Vous retrouverez dans le podcast de Dicto une analyse philosophique du Discours de Rousseau  https://youtu.be/UrzraH8oFdE

Le retour à la Nature, dans la perspective rousseauiste, apparait donc comme un désir de fuir une société aliénante : la devise “metro boulot dodo ”  illustre un mode de vie subi par certains citadins et perçu comme abrutissant. L’un des témoins évoque la sensation d’être comme un hamster dans sa roue pour montrer qu’il se sent privé de liberté. Pour autant, ces individus ne se considèrent ni comme des marginaux ni comme des misanthropes : ils souhaitent trouver un meilleur équilibre entre leur travail et leur environnement. Pour Isabelle , la vie c’est avant tout la neige, le soleil, le chant des oiseaux mais explique-t-elle, elle ne vit pas de l’air du temps: elle a un travail auquel elle se rend chaque jour et habite dans une maison qu’elle a entièrement rénovée.
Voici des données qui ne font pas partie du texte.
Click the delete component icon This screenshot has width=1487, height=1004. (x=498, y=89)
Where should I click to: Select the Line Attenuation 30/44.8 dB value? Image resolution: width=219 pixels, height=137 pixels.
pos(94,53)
Elle a du apprendre à éloigner les renards de son poulailler en mettant de la musique: selon Rousseau, elle a fait preuve de perfectibilité . Quant à Brian, qui es définit comme un néo-autonomiste , il a du réaliser un travail de raccordement de sa maison : en effet, il a besoin de filtrer l’eau de ses récupérateurs pluviaux et de produire de l’électricité pour alimenter ses ordinateurs notamment. Pour la plupart des néo-ruraux, le retour à la Nature ne signifie pas donc pas se couper de toute forme de civilisation mais se concentrer sur les besoins essentiels et se recentrer sur son rapport à la Nature. Produire une partie de son alimentation, ne pas gaspiller, produire de l’énergie verte, être attentif . Il ne s’agit pas de renoncer à la technologie mais de prendre davantage conscience de notre empreinte carbone et de réfléchir aux conséquences, de nos modes de vie  pour notre environnement. 

Néanmoins , le concept de retour à la Nature peut également être investi d’un sens politique et un  sociologue Sébastien Dalgalarrondo a rédigé un essai intitulé L’utopie sauvage, dans lequel il cherche à comprendre ce qui motive notre désir de retour à la Nature qu’il définit comme un besoin d’ensauvagement : “ le  rêve d’une vie à la campagne, de congés au vert, de forêts urbaines. La perspective d’un effondrement, qu’il soit écologique ou pandémique, attise ce besoin d’ensauvagement. Idéalisée, la nature devient à la fois quête, refuge et solution face à une société de consommation qui manque de sens et détruit la planète.” Pour le sociologue, il s’agit de chercher un mode de vie plus authentique et de se soigner par la Nature . Toutefois, il souligne que le monde sauvage n’est pas toujours accueillant  ; On y trouve de nombreux dangers comme des animaux prédateurs et des plantes toxiques .  Il souligne également que parfois, ce concept de retour à la Nature cache un discours politique réactionnaire du type “c’était mieux avant “. 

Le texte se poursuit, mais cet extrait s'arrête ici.